Blinking the harsh lightning light from his eyes, Kelsang tried to feel his body.

"Give me your hand, pal," an alien voice said. It was a man's voice, speaking English, a language Kelsang knew imperfectly.

Blindly Kelsang lifted one hand and felt a wrist. Hard, thick, as solid as a yak's horn. The hand grasped his with firm strength, and Kelsang was yanked to his feet.

The blue-white had gone from his eyes, and in the darkness a hard, humorless face looked at him. It was white and strong like a skull sheathed in porcelain flesh. The man wore simple black clothes. His eyes were deep and dark and without human warmth.

Behind him a fork of lightning seared the night sky, throwing the white man wearing black into relief.

The thunder, when it came seconds later, reminded Kelsang of the man's voice-low, threatening, awful in its muted power.

"Who-who are you?" Kelsang stuttered.

"Doesn't matter. Go home. Protect your family."

And the man stepped back into the darkness. Kelsang watched him go. He shifted from man to shadow to something that seemed to be there and then wasn't.

Kelsang did not go inside his home. He tried to follow the strange white man. In the darkness he tripped over the bodies of the PLA soldiers who had forced him to stand on his roof and brave the elements.

At first Kelsang thought that the soldiers had been relieved of their heads and their helmets had been placed on the stumps of their necks to hide the gory wounds.

But when he looked more closely, Kelsang saw that something had come down with great force on the tops of the helmets, driving them down with a dread force that squeezed their soft human heads into the ridiculously small confines of their helmets.

Kelsang looked for the footprints of the man who had done this awesome thing-the same one he now realized who had struck him with preserving force, carrying him out of the path of the lightning bolt.

There were no footprints. The ground was soft and muddy from the rain. But there were no footprints save for his own and those of the dead soldiers.

Still, Kelsang searched the village for the being who had done these miraculous things.

He found more soldiers. Dead. Dead in horrible, impersonal ways. Heads twisted around backward. Arms torn and flung aside.

Yet none had screamed out as death overtook him.

Even as he thought this, Kelsang heard a man scream. Loud and long. He ran toward the sound.

And there he found Captain Ran Guohua on his knees.

The white man stood over him. It was a joyous sight. The captain on his knees, his head bowed, mouth open in anguish. The white man was simply holding the captain by the back of his neck, somehow exerting enough pressure that the captain's legs refused to move and his arms hung limp in his lap.

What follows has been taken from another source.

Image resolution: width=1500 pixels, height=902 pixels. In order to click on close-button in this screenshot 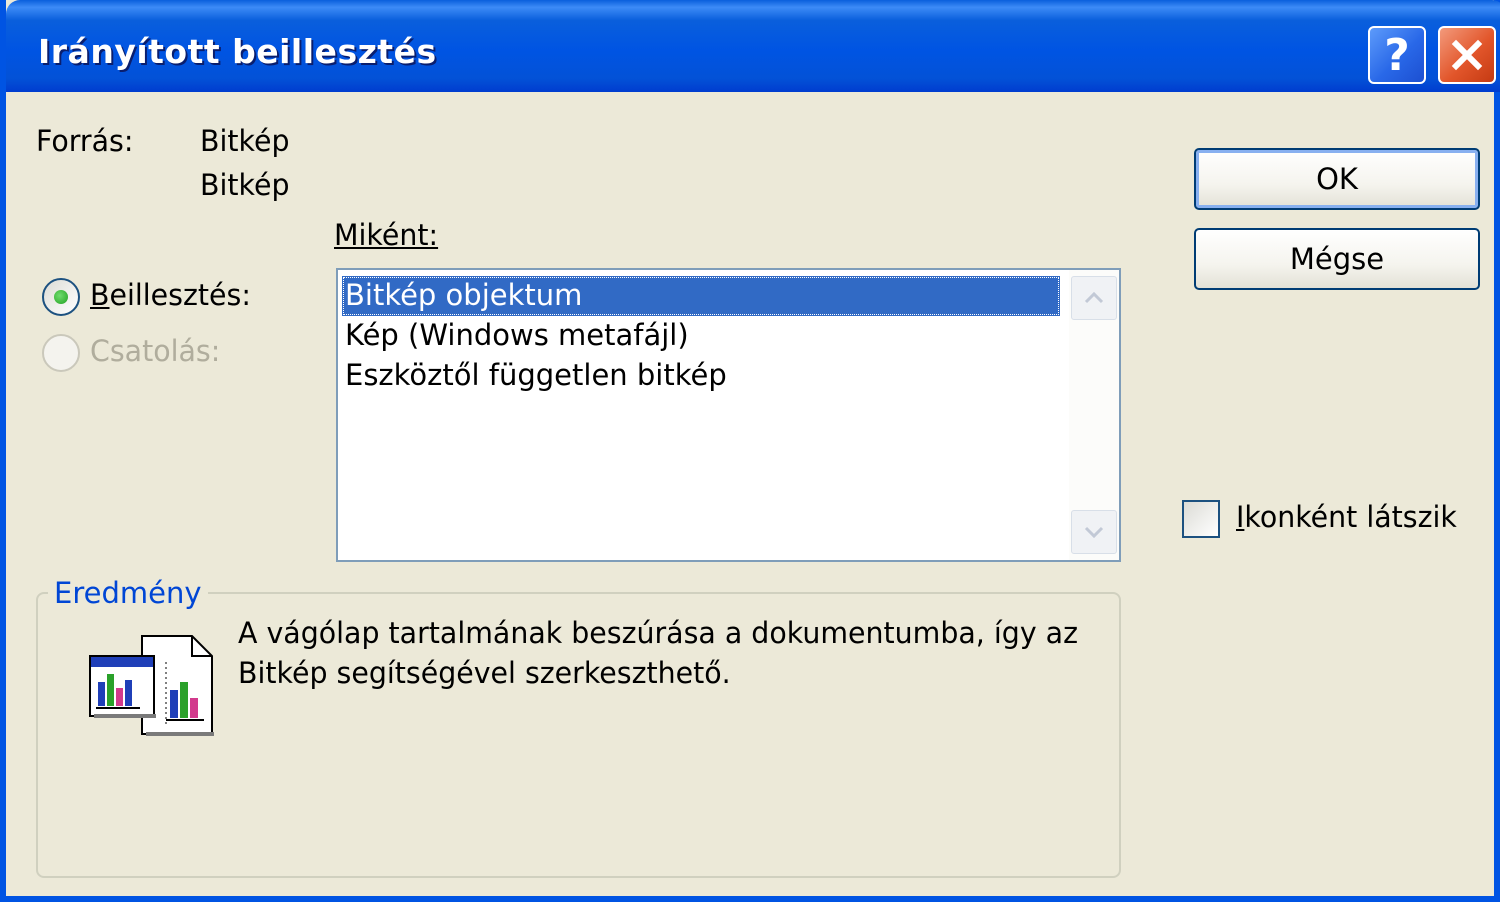, I will do `click(1467, 55)`.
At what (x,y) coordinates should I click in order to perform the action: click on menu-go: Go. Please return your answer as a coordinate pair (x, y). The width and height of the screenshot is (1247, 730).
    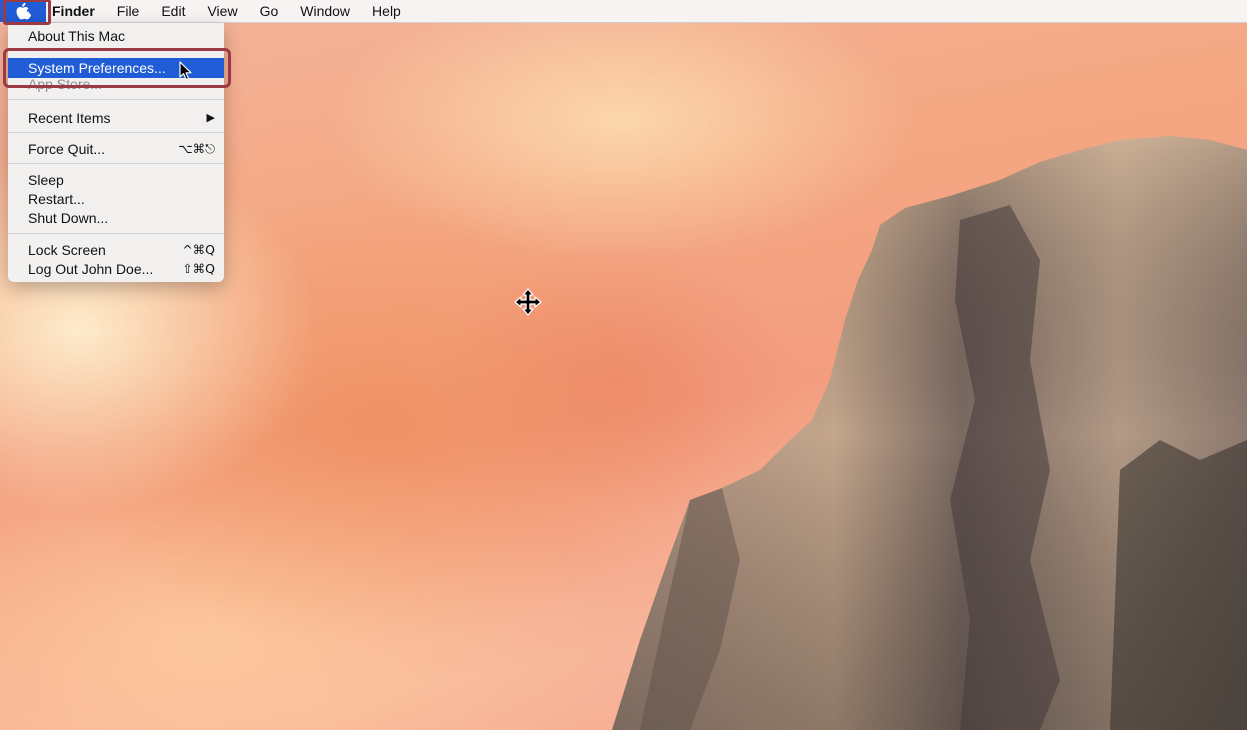
    Looking at the image, I should click on (270, 11).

As he watched, the white man gave the captain a final wrench, and the captain simply gurgled.

A hand snapped down edge-on and sheared the captain's twisted face off as cleanly as if a broad blade had dropped. The implacable one released the captain's dead carcass, and it fell forward into the mess of its detached face.

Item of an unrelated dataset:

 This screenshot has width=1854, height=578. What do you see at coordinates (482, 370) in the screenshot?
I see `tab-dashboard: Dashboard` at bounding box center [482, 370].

Gingerly Kelsang approached the white man. "Jigme."

The white man turned his expressionless face. "What's that?"

"I call you Jigme. In my language, it means 'dreadnaught ' You are the dreadnought who cannot be stopped. Where you come from, Dreadnought?"

The white man pointed toward the mountains to the southwest wordlessly. He seemed preoccupied.

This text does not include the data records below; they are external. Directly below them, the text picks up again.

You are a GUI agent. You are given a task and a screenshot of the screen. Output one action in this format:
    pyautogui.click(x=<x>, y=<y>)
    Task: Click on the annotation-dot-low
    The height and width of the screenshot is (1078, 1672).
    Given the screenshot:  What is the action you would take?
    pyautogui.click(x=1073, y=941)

"It is said that among those mountains is the abode of Gonpo," Kelsang said in a trembling voice. "Are you Gonpo?"

The man did not answer directly. "I need to get to Lhasa," he said.

"There are horses."

"No cars?"

"We are poor village. Only Chinese have jeeps here."

"Show me the Chinese jeeps," said the white man, who might not be a man after all.

AS REMO WILLIAMS followed the Tibetan whose life he had saved to the other side of the village, people began pouring out of their houses. They saw the dead Chinese soldiers scattered about like so many shattered puppets. The sight made them cry out.

The Tibetan called back to them in his native language. Remo understood almost none of it. Just two words. Gonpo and Jigme. He wondered who Gonpo was supposed to be. Probably some Himalayan legend. The abominable snowman or the local Hercules.